First Flying Microchip, Image/Northwestern University
Developed by Northwestern University engineers, the winged microchip is the smallest-ever human-made flying structure that could be dropped from a plane or building:
About the size of a grain of sand, the new flying microchip (or “microflier”) does not have a motor or engine. Instead, it catches flight on the wind — much like a maple tree’s propeller seed — and spins like a helicopter through the air toward the ground.
By observing and studying the dynamics of biological seeds as they travel through the air, engineers fine-tuned the flying microchip:
By studying maple trees and other types of wind-dispersed seeds, the engineers optimized the microflier’s aerodynamics to ensure that it — when dropped at a high elevation — falls at a slow velocity in a controlled manner. This behavior stabilizes its flight, ensures dispersal over a broad area and increases the amount of time it interacts with the air, making it ideal for monitoring air pollution and airborne disease.
First Flying Microchip micro size, Image/Northwestern University
The Winged Microchip consists of two parts,
millimeter-sized electronic functional components and their wings. As the microflier falls through the air, its wings interact with the air to create a slow, stable rotational motion. The weight of the electronics is distributed low in the center of the microflier to prevent it from losing control and chaotically tumbling to the ground.
The Flying Microchip’s potential for data gathering is enormous as stated by John A. Rogers, Professor of Materials Science and Engineering, Biomedical Engineering and Neurological Surgery at Northwestern University:
Our goal was to add winged flight to small-scale electronic systems, with the idea that these capabilities would allow us to distribute highly functional, miniaturized electronic devices to sense the environment for contamination monitoring, population surveillance or disease tracking,” said Northwestern’s John A. Rogers, who led the device’s development.
Theoretically, the Flying Microchip with a large number of miniaturized sensors can be distributed over large areas forming a wireless network.
The Flying Microchip’s structure contains elements to monitor and measure air conditions:
In demonstrated examples, Rogers’ team included sensors, a power source that can harvest ambient energy, memory storage and an antenna that can wirelessly transfer data to a smart phone, tablet or computer.
The engineers have used the device for to detect particulates in the air. The device has also incorporated pH sensors that could be used to monitor water quality and photodetectors to measure sun exposure at different wavelengths.

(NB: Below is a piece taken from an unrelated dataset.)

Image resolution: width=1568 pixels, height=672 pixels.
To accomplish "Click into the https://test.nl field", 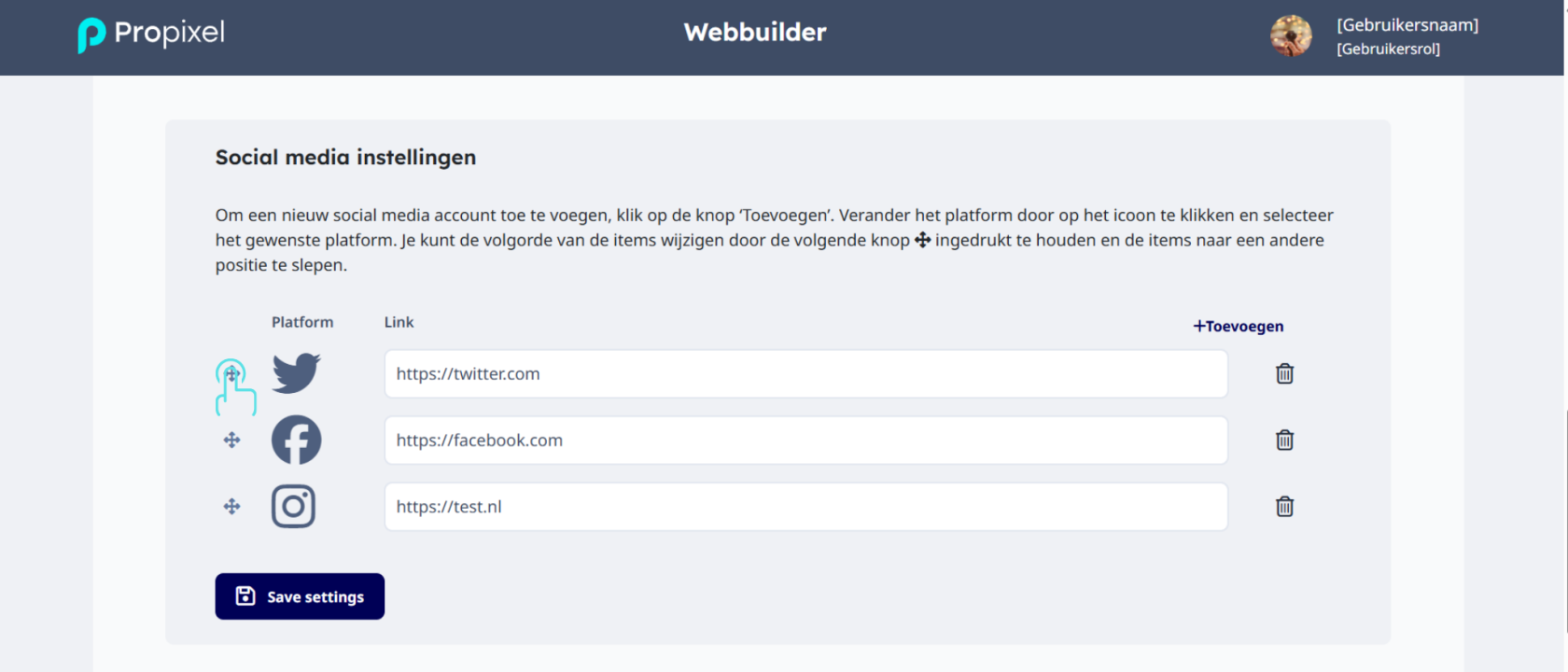I will click(x=806, y=506).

The sheer number of potential Flying Microchips when data collecting is completed can seem daunting to many. Biodegradability was a issue addressed when developing the Flying Microchip:
We fabricate such physically transient electronics systems using degradable polymers, compostable conductors and dissolvable integrated circuit chips that naturally vanish into environmentally benign end products when exposed to water,” Rogers said. “We recognize that recovery of large collections of microfliers might be difficult. To address this concern, these environmentally resorbable versions dissolve naturally and harmlessly.